E tutti condividete gli effetti nefasti della crisi economica…
«Certo. La situazione nel Paese resta gravissima, con centinaia di migliaia di disoccupati, giovani che emigrano “in Occidente”, come si dice qui, tasse esorbitanti. Noi, come Chiesa cattolica, fino a dieci anni fa eravamo quasi autosufficienti grazie alla valorizzazione di alcune nostre proprietà. Ma dopo la crisi le tasse che dobbiamo pagare sugli affitti sono passate da meno del 4% al 53% e siamo in grave difficoltà. Abbiamo incontrato alcuni parlamentari per spiegare loro il problema e nemmeno sapevano che, qui in Grecia, mentre lo Stato paga lo stipendio dei sacerdoti ortodossi, noi cattolici non riceviamo nulla!».
Nonostante tutto, la Chiesa è in prima linea nell’accoglienza delle centinaia di migliaia di profughi bloccati in Grecia per la chiusura delle frontiere europee: che cosa fate per questa gente?
«Già dagli anni Novanta la Caritas di Atene aveva creato un programma di aiuto per le necessità materiali dei migranti: oggi garantiamo ogni giorno un pasto a cinquecento persone, anche se rischiamo di chiudere per la mancanza di fondi. Dal 2015, poi, di fronte all’emergenza dei profughi, siamo diventati i capifila di una serie di progetti finanziati anche dalle Caritas straniere, dall’Onu e dal governo tedesco per soccorrere migliaia di disperati accolti nei campi in tutto il Paese. Ci sono anche molti cristiani e cattolici, discriminati dagli altri rifugiati per la loro fede. A fianco degli aiuti materiali, ci occupiamo dell’inserimento dei bambini nelle scuole greche e dell’insegnamento del greco e dell’inglese agli adulti. Cerchiamo di aiutarli ad ottenere i documenti, a trovare un lavoro, anche perché sarà difficile che l’Europa riapra le porte».

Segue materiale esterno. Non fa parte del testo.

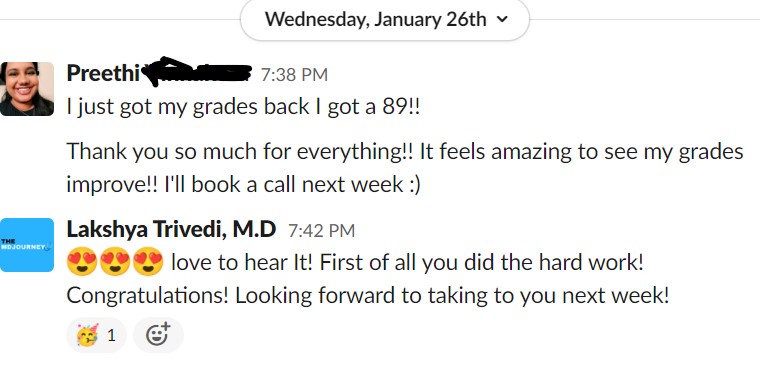
Task: Add a reaction with the smiley-plus icon
Action: click(x=158, y=335)
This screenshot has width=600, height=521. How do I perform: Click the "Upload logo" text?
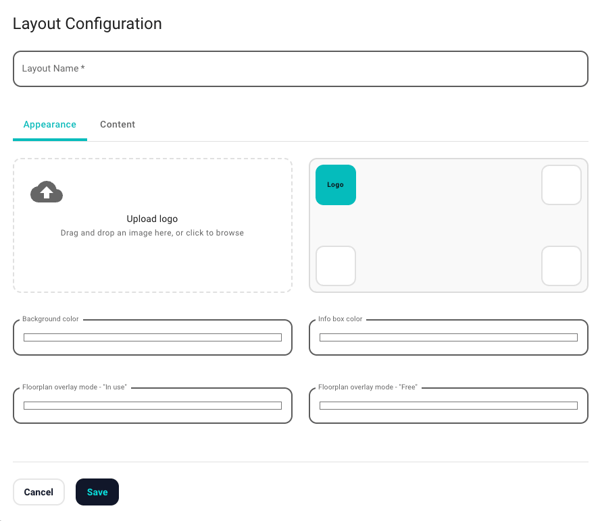click(x=152, y=219)
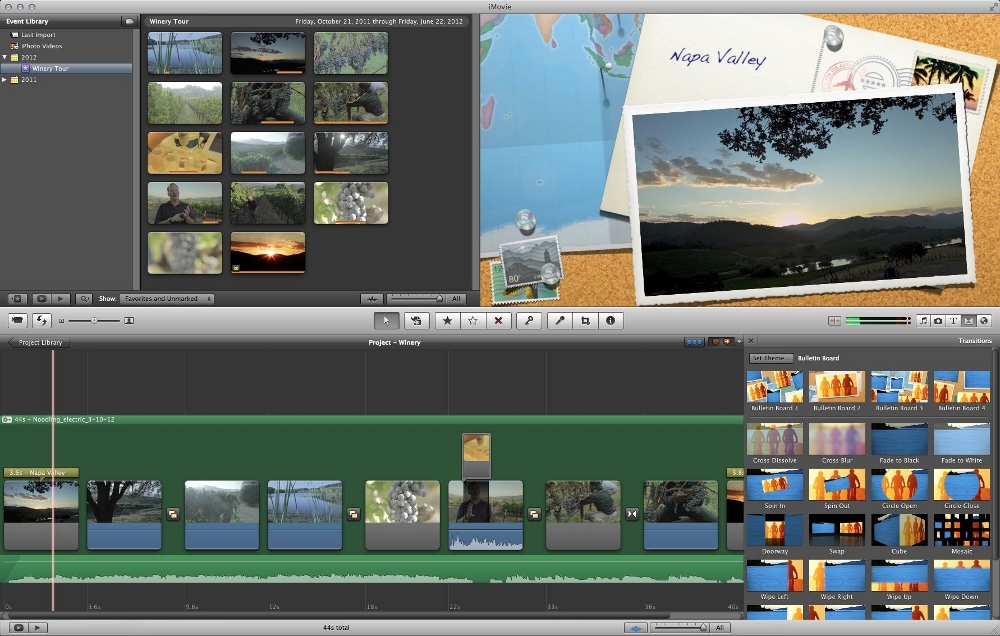Open the voiceover microphone tool
1000x636 pixels.
pyautogui.click(x=560, y=320)
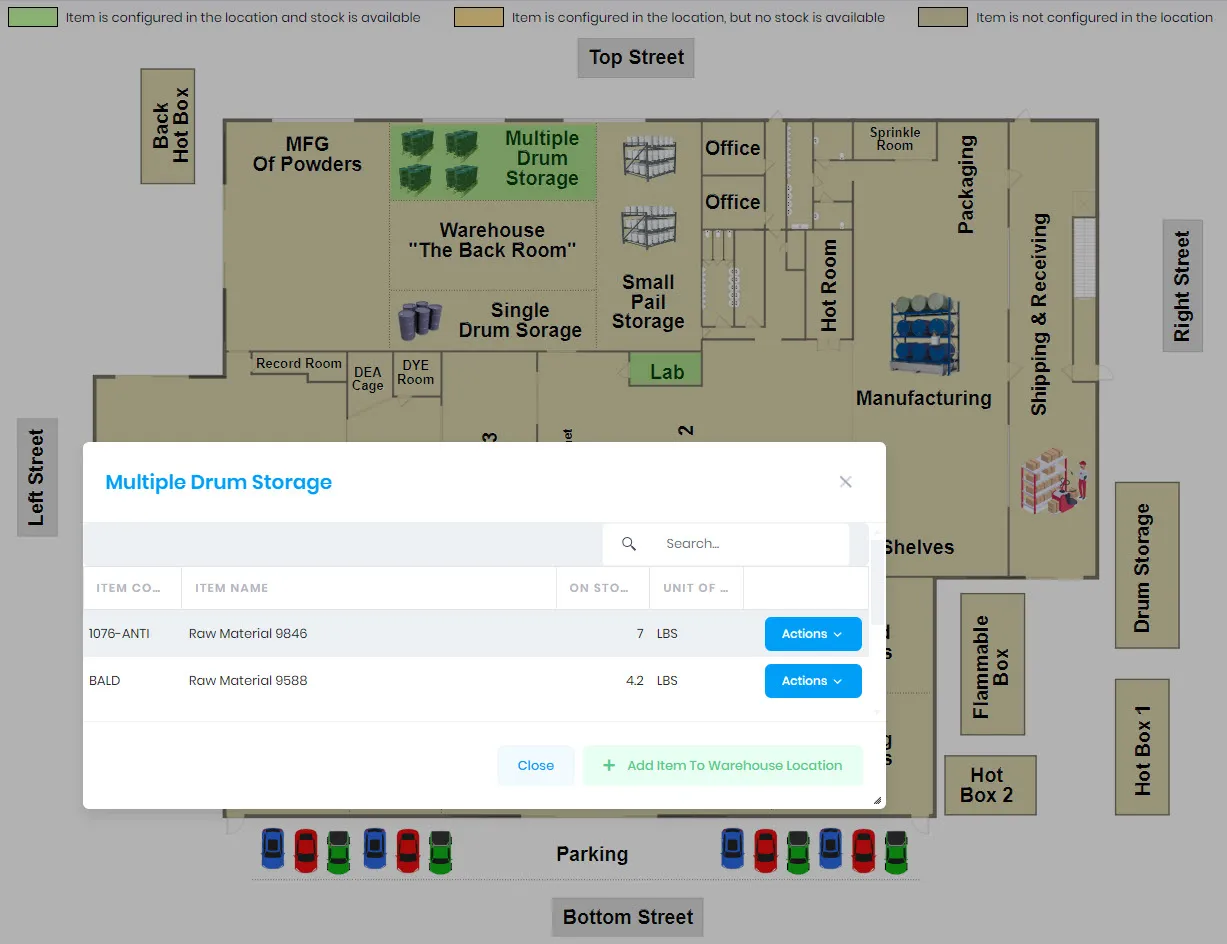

Come vedete l’Unione Europea dalla Grecia?
«L’Unione ci ha aiutati, anche sul fronte di alcune crisi politiche, ma sul tema dei migranti ha mostrato una grande incoerenza. Parla di solidarietà, ma i profughi continuano ad arrivare e dobbiamo gestirli da soli. Le stesse Chiese europee dovrebbero alzare la voce più chiaramente: dire che i flussi umani sono il frutto dei conflitti causati o sostenuti dall’Occidente, del commercio di armi delle grandi potenze, dello sfruttamento delle risorse dei loro Paesi o dell’appoggio occidentale a governi che opprimono i propri cittadini. Per parlare di pace bisogna dire la verità e condividere gli impegni. Spero che l’incontro di Bari possa dare un contributo in questo senso».